• **SUPPLIED INFORMATION**
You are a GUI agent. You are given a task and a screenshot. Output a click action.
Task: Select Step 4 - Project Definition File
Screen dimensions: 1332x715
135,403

* * *

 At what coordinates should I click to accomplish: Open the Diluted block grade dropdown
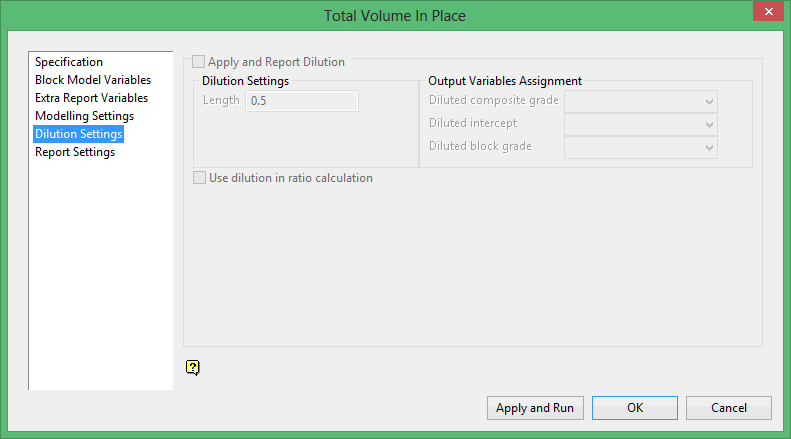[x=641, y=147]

• **WHAT YOU HAVE TO DO**
Quote the records from the line containing "At what coordinates" up to and including the line containing "[x=641, y=147]", leaving out any pictures.

• **COMPLETE RESPONSE**
 At what coordinates should I click to accomplish: Open the Diluted block grade dropdown
[x=641, y=147]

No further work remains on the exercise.